Fluoride applied to the surface of the teeth is good, but drinking fluoride in water is bad, insists an Okotoks resident.
Florence Christophers said she would like the Town of Okotoks to stop adding fluoride to the water and she is presenting a summary of studies conducted on the health effects of drinking fluoridated water on Aug. 30 and Sept. 20 at the Okotoks Public Library.
Over the past several months Christophers has been wading through studies and policies from around the world. She has prepared a binder full of peer-reviewed research showing drinking fluoride causes serious health concerns.
Research shows the rate of cavities is no different between municipalities that add fluoride to the water and municipalities that don’t, she said.
She has also found research stating in municipalities that fluoridate the water there is a significant increase in people whose bones are brittle and suffer from fractures in their senior years.
Christophers said it is compelling a dentist who used to be a key supporter for putting fluoride in water is now a key opponent.
“Dr. Hardy Limeback is the head of preventative dentistry at the University of Toronto and he risks his career to stop it and say, ‘I’m deeply concerned about water fluoridation,’” said Christophers. “He’s someone we can’t write off as a quack.”

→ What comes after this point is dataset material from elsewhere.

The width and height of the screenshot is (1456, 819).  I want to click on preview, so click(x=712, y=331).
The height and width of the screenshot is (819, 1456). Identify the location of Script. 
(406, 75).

Limeback and others started to question what effect fluoride could be having throughout the body, since it has hardens teeth.
It is naïve to think fluoride, when ingested, only affects the teeth, he said.
Limeback’s investigations led him to conclude drinking water with fluoride over a lifetime causes health problems throughout the body including problems with the reproductive system, thyroid, pineal gland and bones.
Christophers appealed to Okotoks town council on Aug. 9 to open the issue to a debate.
The Town began adding fluoride to the drinking water in 1980. In 1998, council held a plebiscite, which asked if residents were in favour of continuing fluoridation of the Town’s water supply. The response was 1,442 residents were in favour and 879 residents were opposed.
Council has since continued the practice.
Christophers said she would like to see the Town stop adding fluoride to water because it is difficult to filter out. Residents who want to drink fluoride could put drops into their water, she said.
“Fluoride is not like chlorine, where you can buy a Brita filter and it takes the chlorine out,” said Christophers. “Even reverse osmosis filters are only 85 per cent effective at removing it.
“A community like Okotoks needs to look at the issue again in the light of new research.”
Mayor Bill McAlpine said council agreed to look into the issue, although no one was designated to spearhead the project, nor was a date set to bring more information back to council. McAlpine said that following Christophers’ presentation, council specifically wants to look into the evidence that supports fluoridating water.
“We’re going to be pursuing the pro-(fluoridating) side and talk to people who support fluoride and see what their arguments are,” said McAlpine. “I’m not aware of this new research, but personally, I have always been in favour of fluoride in the water because it’s such a minute amount and if it helps your teeth, it’s a good thing. But if she’s bringing these things forward, we have to look at the other side (the fluoridated water advocates), as well.”
The Town of Okotoks adds 0.08 milligrams of fluoride per litre of water, operations manager Dave Robertson said. That amount is regulated by Alberta Environment, under guidance from Alberta Health. To eliminate fluoride from the drinking water would require a plebiscite and then council’s support, he said.
“I can’t just turn it off because somebody phoned about it,” said Robertson. “The only way it could be changed is through another plebiscite and council’s endorsement recommending removal.
“There would likely be strong opposition from Alberta Health, but everybody has an opinion on it.”
Not Robertson, however. He said he is sitting on the fence until he reviews the arguments posed by both sides of the issue.
Florence Christophers’ free presentation on the health impacts of drinking fluoridated water takes place at the Okotoks Public Library on Monday, Aug. 30 and Monday, Sept. 20 at 6:30 p.m.